### [TEXT BLOCK]
-- start --

The driver who hit Rosie and her family members had a blood alcohol level of .10. He was legally intoxicated at the time of the accident. Yet, Esteves doesn't feel that the man that took her daughter away from her was a "bad man." On the contrary, she told the students that he was a parent just like her. A parent who had made a "bad decision."

The driver was 42 at the time of the accident and the father of four children. His oldest was getting married and he was out on that fateful afternoon in search of a place to hold his son's bachelor party. At each of the three restaurants he'd stopped at, the driver consumed alcohol. He was heading for the fourth when he hit Rosie, her uncle and cousins as they crossed the intersection, sending them flying into the air.

The driver was arrested the evening of the crash. However, it would take two years before the case would come to trial. He would be sentenced to seven years each in the deaths of Rosie and her uncle with the sentence to run concurrently. In the end, the driver served four years and eight months before being released.

-- end --

### [AIM A]
Reproduce every line of the listing word for word, leaving out the pictures.

### [DATA PROVIDED]
-- start --

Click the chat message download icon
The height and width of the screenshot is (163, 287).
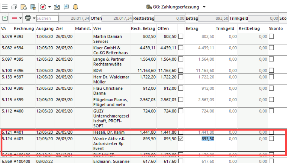click(x=66, y=7)
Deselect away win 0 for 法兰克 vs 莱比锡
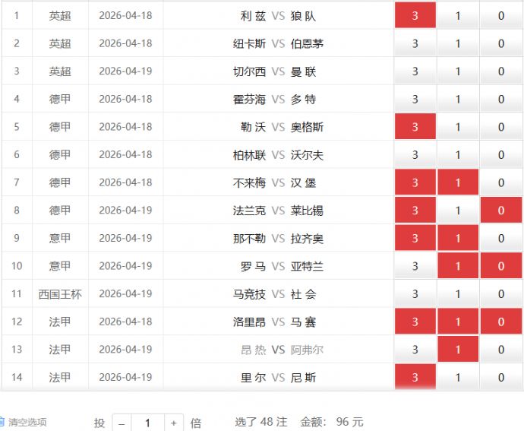524x431 pixels. (x=501, y=211)
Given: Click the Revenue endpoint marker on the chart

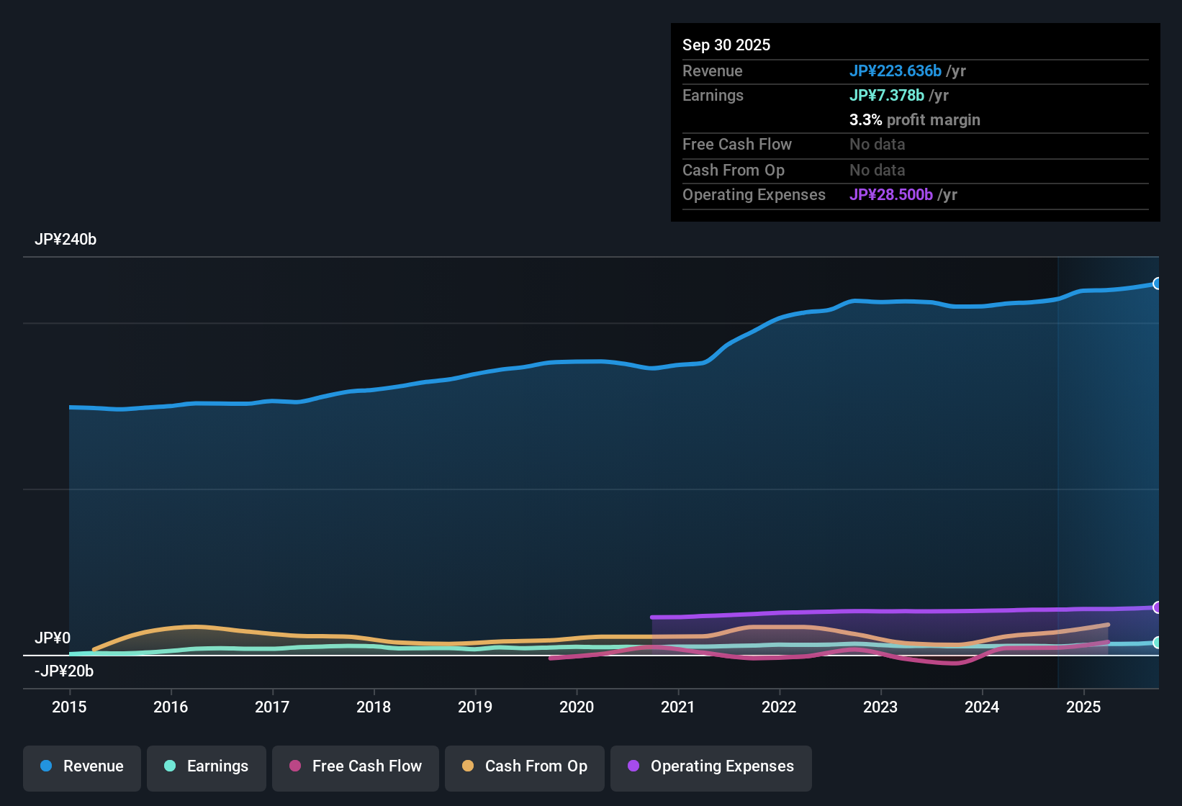Looking at the screenshot, I should tap(1158, 284).
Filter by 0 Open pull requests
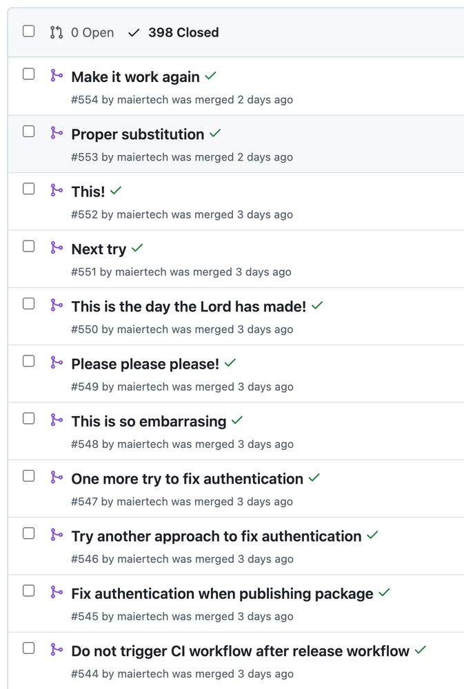Screen dimensions: 464x689 [x=92, y=32]
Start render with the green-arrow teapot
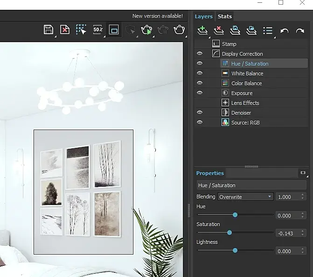313x277 pixels. coord(146,30)
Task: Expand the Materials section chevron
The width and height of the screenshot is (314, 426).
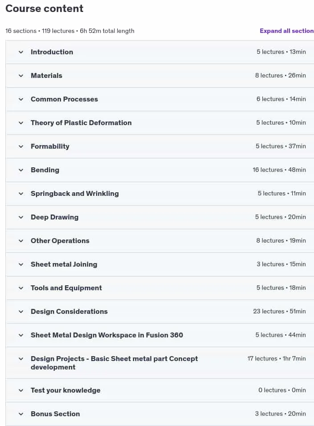Action: (21, 76)

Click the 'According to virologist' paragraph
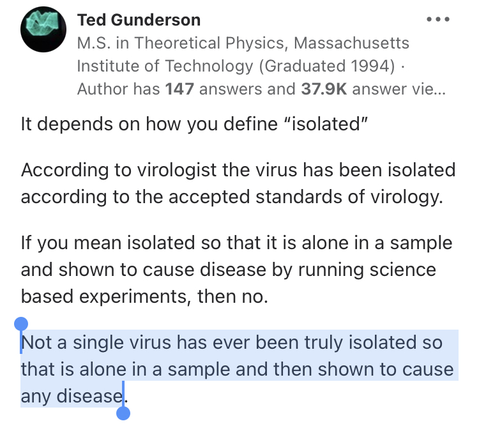[x=238, y=183]
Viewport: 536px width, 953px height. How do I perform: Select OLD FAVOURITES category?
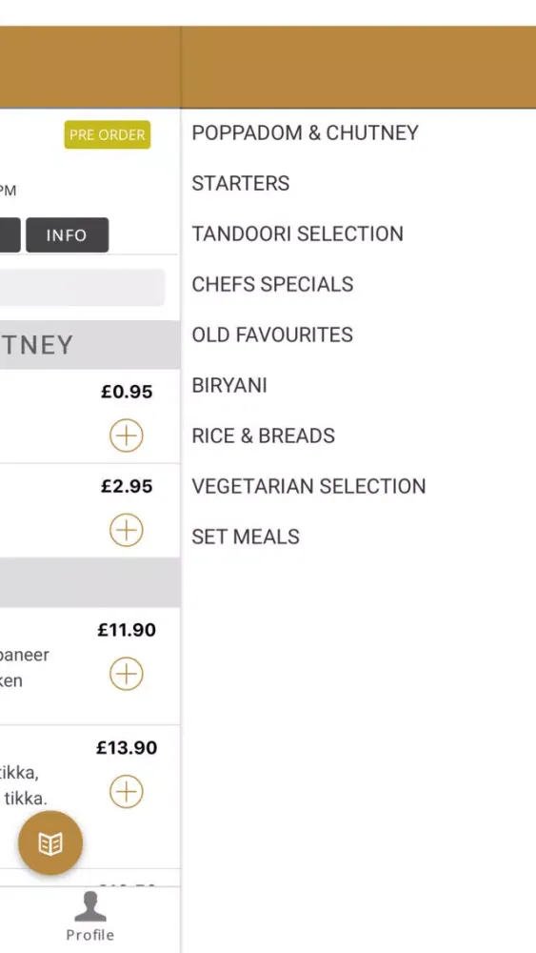pos(272,335)
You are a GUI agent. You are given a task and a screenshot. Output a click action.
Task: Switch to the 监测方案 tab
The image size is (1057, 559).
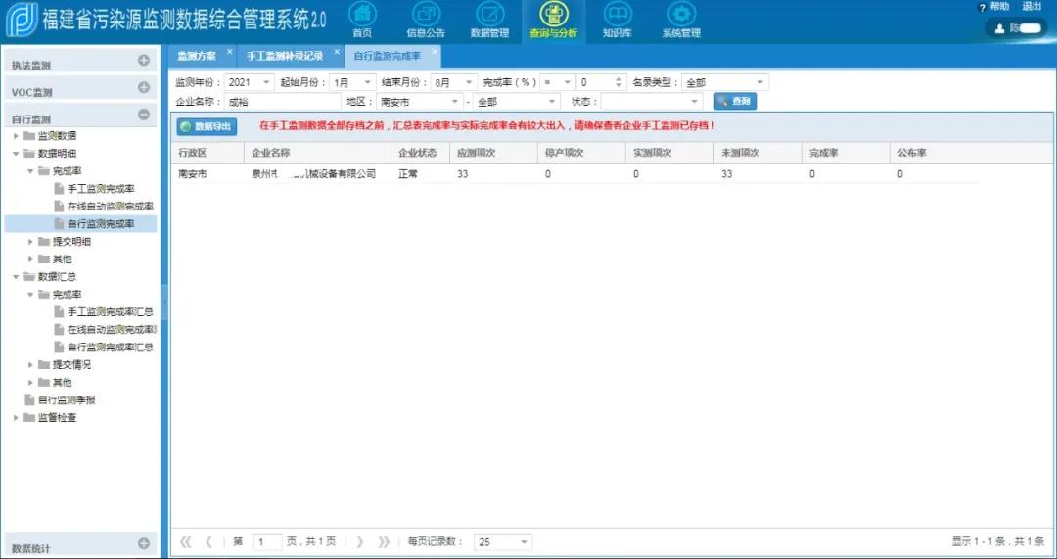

-- end --

### [AIM B]
Which spans of time measured in years appear in the passage about the drunk driver?

### [RIGHT ANSWER A]
Click the chat message download icon
The height and width of the screenshot is (163, 287).
click(x=66, y=7)
Deselect away win 0 for 法兰克 vs 莱比锡
524x431 pixels. (x=501, y=211)
Given: Click the Revenue endpoint marker on the chart

Looking at the screenshot, I should tap(1158, 284).
Filter by 0 Open pull requests
Screen dimensions: 464x689 [x=92, y=32]
Start render with the green-arrow teapot
313x277 pixels. coord(146,30)
Task: Expand the Materials section chevron
The width and height of the screenshot is (314, 426).
Action: (21, 76)

Click the 'According to virologist' paragraph
[x=238, y=183]
Viewport: 536px width, 953px height. How do I perform: Select OLD FAVOURITES category?
pos(272,335)
You are a GUI agent. You are given a task and a screenshot. Output a click action.
Task: Switch to the 监测方案 tab
The image size is (1057, 559).

### [RIGHT ANSWER B]
The passage mentions three spans of time:
- two years
- seven years
- four years and eight months